- [Exercise]:
The required output is an exact restatement of the lines, starting with the one that contains "1316x921 pixels." and finishing with the last line of the listing. It contains no pictures.

+++ Material for this exercise

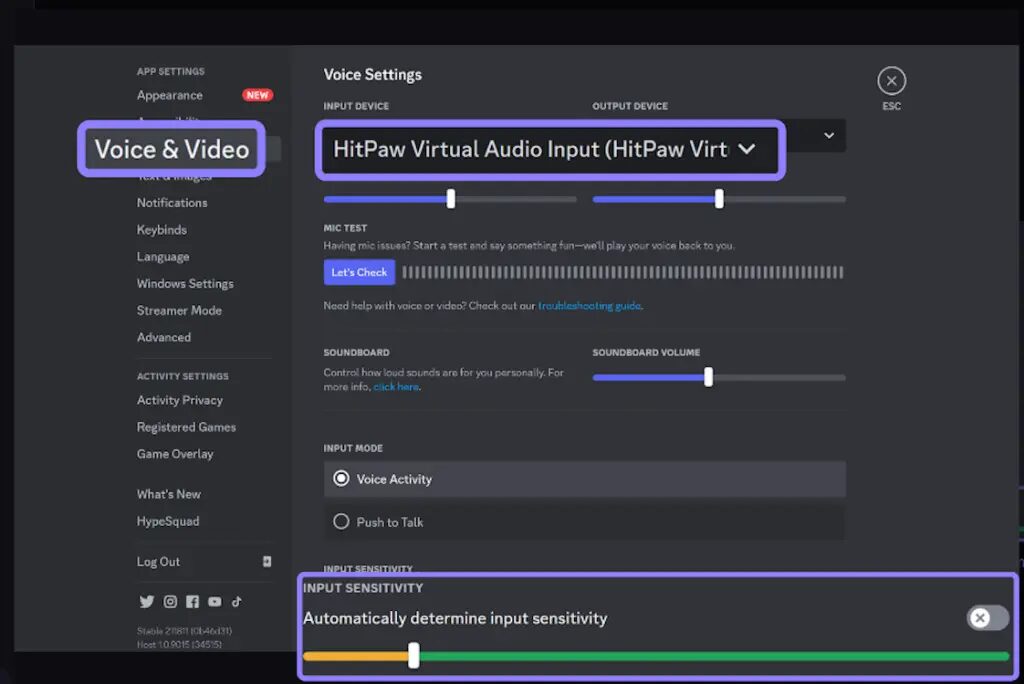Click the Instagram icon in sidebar
The image size is (1024, 684).
tap(170, 602)
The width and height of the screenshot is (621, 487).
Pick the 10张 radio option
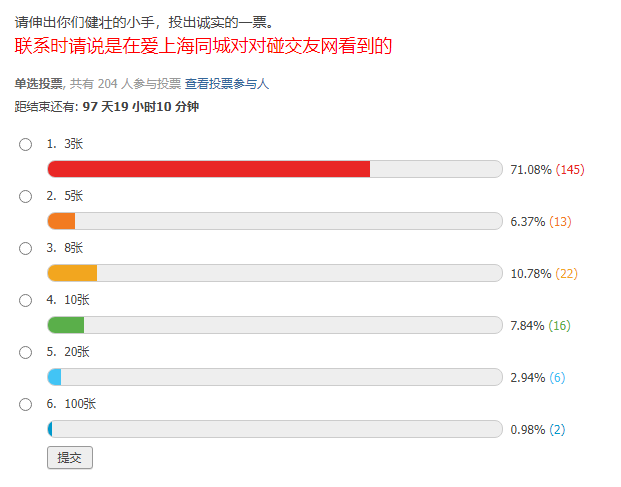pos(25,300)
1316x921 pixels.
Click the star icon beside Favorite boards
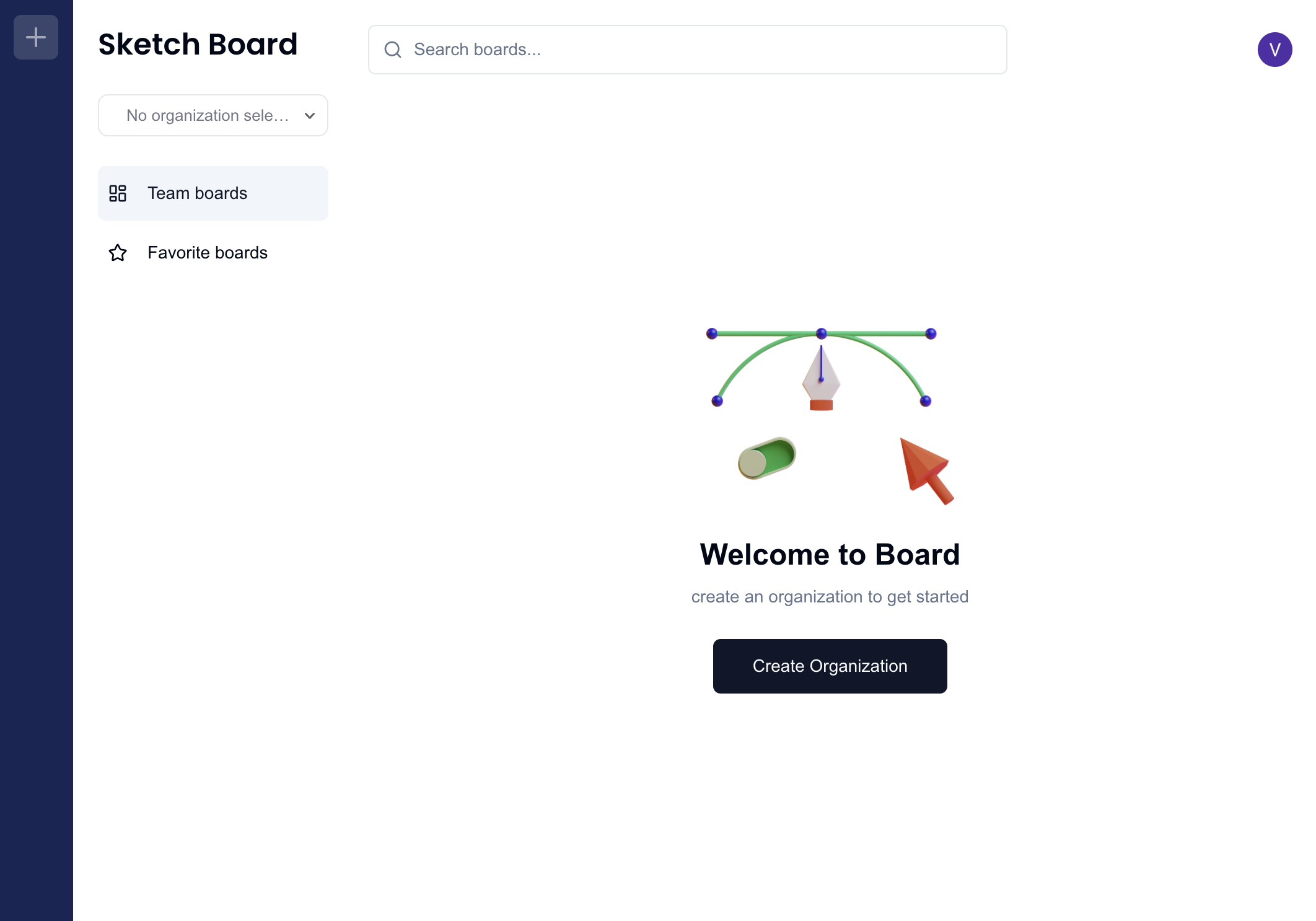click(x=118, y=253)
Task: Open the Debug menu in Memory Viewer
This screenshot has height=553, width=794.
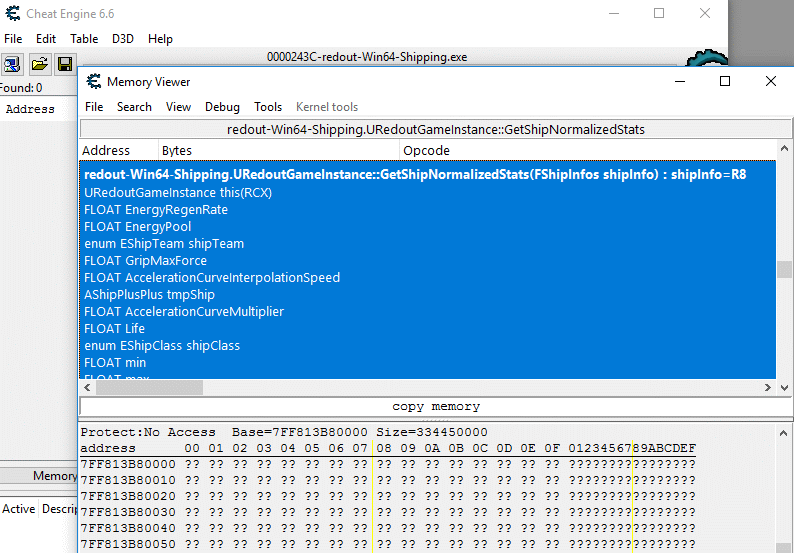Action: pyautogui.click(x=222, y=107)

++++++

- [Exercise output]:
1316x921 pixels.
Click the star icon beside Favorite boards
click(x=118, y=253)
Task: Open the Debug menu in Memory Viewer
This screenshot has height=553, width=794.
Action: pyautogui.click(x=222, y=107)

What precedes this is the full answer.